The Counter-Terrorist Unit is using a new strategy to stress test the alertness of their officers and the resilience of their response. By employing some buffoon as their leader, who makes little or no effort to conceal top secret information, the North West CTU entered Jack Bauer territory in order to round up the inevitable band of Pakistanis who just happen to be enjoying the lifelong learning offered by our universities (truncated for their purposes):
Metropolitan Police Assistant Commissioner Bob Quick was photographed entering Downing Street carrying a briefing note headed SECRET, on which details of an undercover operation against a suspected Al-Qaeda cell could clearly be seen.
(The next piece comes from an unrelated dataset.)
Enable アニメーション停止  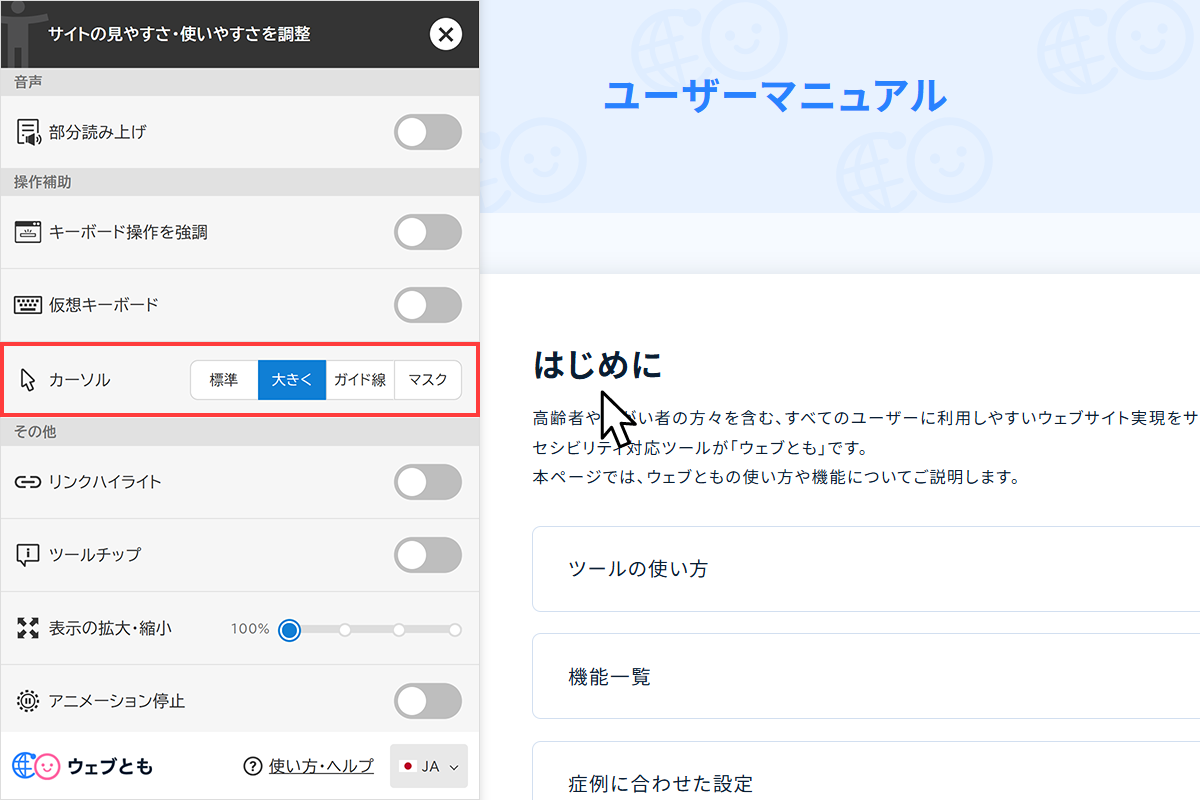pyautogui.click(x=428, y=701)
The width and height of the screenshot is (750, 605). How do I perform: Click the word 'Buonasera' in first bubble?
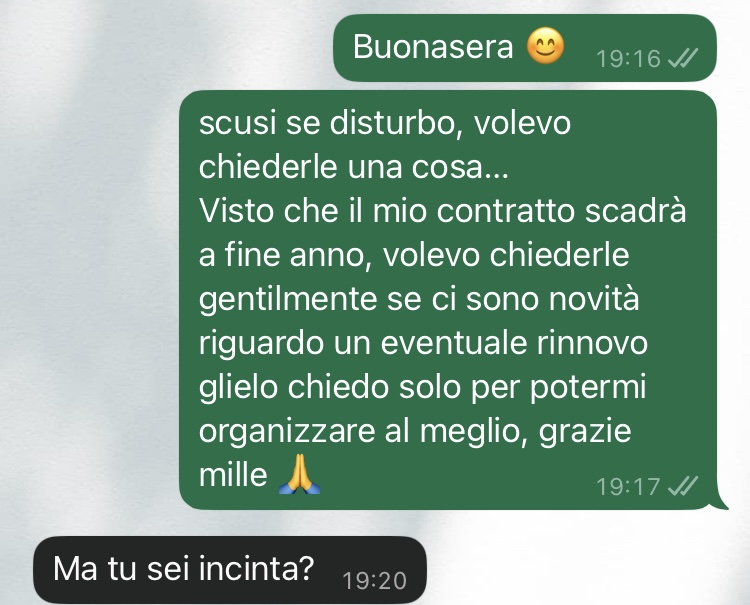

The document set out the strategy for for the operation, an investigation into a suspected cell based in the north west of England and allegedly plotting an attack in the UK, including details of suspects and how the police intended to arrest them.
The bumbler has already been tainted by the Damien Green affair, but it takes real quality to walk around with SECRET tattooed on your forehead. Rather fitting that the fools who set up the surveillance society forget that it is a two way street. Watch and you will be watched! Since our security depends upon confidence, could we demote this tarnished officer to the role that he deserves: Sarjeant at Arms in the House of Commons, where he will be amongst those of his own kind.
It’s really bizarre that this happened at the same time as the Ian Tomlinson affair AND the Hayley Adamson verdict. If I was a conspiratorial type I would believe that it was a deliberate way to bring forward the raids to change the front pages.
As much as I dislike Grayling, I did enjoy watching his barely-disguised disdain for Quick on Sky News this evening…
This seems to be bizarre week. The recent item about the Shroud of Turin was found by a researcher at (and this is the given name) the Vatican Secret Archives. I wonder where they hide the non-secret archives?
“I’m All Right Jack Bauer”?
the Vatican Secret Archives
Well, the police who guard the Whitehouse in Washington DC are the “United States Secret Service – Uniformed Division”. This is just about my favourite name for an organisation ever.
Whilst I can see that a name like Criminal Investigation Division is about criminals, not run by them, I always get a chuckle out of one of our Australian Police groups, the Serious Fraud Squad! I haven’t yet seen a Light-hearted Fraud Squad, or a Frivilous Brigade, but that name mandates their existence!
Nuke, I think that’s why, when I look at governments around the world, my adjective of choice oscillates between ‘Orwellian’ and ‘Pythonesque’.
Nuke Gray! wrote
Even better, the US has a organization called the Secret Service that not only does everyone know about, but it actually has a website!
But what better way to hide the real secret service than to set up a different organization and call it “the secret service”, website and all.
After all, if you have a secret “secret service” and the name “secret service” slips out, the jig’s up.
One dumb mistake and a senior police officer resigns. If Gordon Brown and other members of the government were held to the same standard, we would be governmentless. Ah, now that’s a thought.